• [Raw records]:
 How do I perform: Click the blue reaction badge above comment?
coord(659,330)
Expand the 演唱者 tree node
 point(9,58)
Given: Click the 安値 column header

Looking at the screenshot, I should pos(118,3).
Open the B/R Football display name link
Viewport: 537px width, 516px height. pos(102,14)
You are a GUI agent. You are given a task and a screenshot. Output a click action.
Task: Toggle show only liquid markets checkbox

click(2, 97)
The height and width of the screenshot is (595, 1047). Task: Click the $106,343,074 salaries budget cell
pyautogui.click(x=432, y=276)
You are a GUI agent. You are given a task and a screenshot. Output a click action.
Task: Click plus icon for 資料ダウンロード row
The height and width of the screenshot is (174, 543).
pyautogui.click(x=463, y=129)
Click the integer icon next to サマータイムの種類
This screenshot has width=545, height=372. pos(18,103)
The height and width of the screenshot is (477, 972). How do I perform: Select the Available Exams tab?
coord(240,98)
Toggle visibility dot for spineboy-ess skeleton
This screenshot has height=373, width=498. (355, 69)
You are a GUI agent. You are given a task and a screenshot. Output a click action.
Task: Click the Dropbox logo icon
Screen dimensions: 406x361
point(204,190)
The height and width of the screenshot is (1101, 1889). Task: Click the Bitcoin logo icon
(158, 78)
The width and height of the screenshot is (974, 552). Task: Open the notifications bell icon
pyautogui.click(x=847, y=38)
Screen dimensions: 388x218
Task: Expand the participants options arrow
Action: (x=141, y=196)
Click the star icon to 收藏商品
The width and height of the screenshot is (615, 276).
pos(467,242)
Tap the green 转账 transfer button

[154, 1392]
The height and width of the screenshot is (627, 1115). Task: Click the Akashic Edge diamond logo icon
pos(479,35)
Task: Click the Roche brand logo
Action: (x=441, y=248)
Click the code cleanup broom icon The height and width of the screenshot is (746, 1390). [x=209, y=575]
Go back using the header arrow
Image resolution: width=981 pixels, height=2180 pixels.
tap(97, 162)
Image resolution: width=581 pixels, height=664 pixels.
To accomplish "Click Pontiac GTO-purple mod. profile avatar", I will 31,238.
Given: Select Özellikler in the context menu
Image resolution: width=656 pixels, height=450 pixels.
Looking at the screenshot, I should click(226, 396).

• [Aim]:
Reproduce all of the items above, switching "checkbox" to "toggle switch" and leaving everything else unchanged.

• [Response to this exercise]:
 How do I perform: Click the blue reaction badge above comment?
coord(659,330)
Expand the 演唱者 tree node
 point(9,58)
Given: Click the 安値 column header

Looking at the screenshot, I should pos(118,3).
Open the B/R Football display name link
Viewport: 537px width, 516px height. pos(102,14)
You are a GUI agent. You are given a task and a screenshot. Output a click action.
Task: Toggle show only liquid markets toggle switch

click(2, 97)
The height and width of the screenshot is (595, 1047). Task: Click the $106,343,074 salaries budget cell
pyautogui.click(x=432, y=276)
You are a GUI agent. You are given a task and a screenshot. Output a click action.
Task: Click plus icon for 資料ダウンロード row
The height and width of the screenshot is (174, 543).
pyautogui.click(x=463, y=129)
Click the integer icon next to サマータイムの種類
This screenshot has width=545, height=372. pos(18,103)
The height and width of the screenshot is (477, 972). How do I perform: Select the Available Exams tab?
coord(240,98)
Toggle visibility dot for spineboy-ess skeleton
This screenshot has height=373, width=498. (355, 69)
You are a GUI agent. You are given a task and a screenshot. Output a click action.
Task: Click the Dropbox logo icon
Screen dimensions: 406x361
point(204,190)
The height and width of the screenshot is (1101, 1889). Task: Click the Bitcoin logo icon
(158, 78)
The width and height of the screenshot is (974, 552). Task: Open the notifications bell icon
pyautogui.click(x=847, y=38)
Screen dimensions: 388x218
Task: Expand the participants options arrow
Action: (x=141, y=196)
Click the star icon to 收藏商品
The width and height of the screenshot is (615, 276).
pos(467,242)
Tap the green 转账 transfer button

[154, 1392]
The height and width of the screenshot is (627, 1115). Task: Click the Akashic Edge diamond logo icon
pos(479,35)
Task: Click the Roche brand logo
Action: (x=441, y=248)
Click the code cleanup broom icon The height and width of the screenshot is (746, 1390). [x=209, y=575]
Go back using the header arrow
Image resolution: width=981 pixels, height=2180 pixels.
tap(97, 162)
Image resolution: width=581 pixels, height=664 pixels.
To accomplish "Click Pontiac GTO-purple mod. profile avatar", I will 31,238.
Given: Select Özellikler in the context menu
Image resolution: width=656 pixels, height=450 pixels.
Looking at the screenshot, I should click(226, 396).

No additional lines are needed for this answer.